12. The electrical assembly as claimed in claim 11, wherein the traces are exposed upon a surface of the printed circuit board.

13. The electrical assembly as claimed in claim 12, wherein said magnetic core is fastened upon said surface.

14. The electrical assembly as claimed in claim 11, wherein each of said contacts connects every other corresponding traces so as to form two conductive paths along the segment analogous to a two-wire common mode choke.

15. The electrical assembly as claimed in claim 11, wherein each of said contacts connects every other two corresponding traces so as to form three conductive paths along the segment analogous to a three-wire common mode choke.

16. A pseudo inductor device comprising: a conductive path winding along a segment of a magnetic core to form induction thereof; whereinsaid conductive path is defined by a plurality of discrete contacts and a plurality of traces associated with a printed circuit board in an alternate manner.

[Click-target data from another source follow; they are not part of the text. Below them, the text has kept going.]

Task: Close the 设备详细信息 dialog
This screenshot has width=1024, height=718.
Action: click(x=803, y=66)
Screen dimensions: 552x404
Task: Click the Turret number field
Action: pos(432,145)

17. The pseudo inductor device as claimed in claim 16, wherein said contacts are harder than wires.

18. The pseudo inductor device as claimed in claim 16, wherein said traces are exposed upon a surface of the printed circuit board on which said core is seated.

19. The pseudo inductor device as claimed in claim 16, wherein said contacts and said traces have different cross-sectional dimensions from each other.

20. the pseudo inductor device as claimed in claim 16, further including another conductive path, similar to said conductive path, having the corresponding traces and contacts and winding along the core and intermingled with said conductive path in an alternate manner.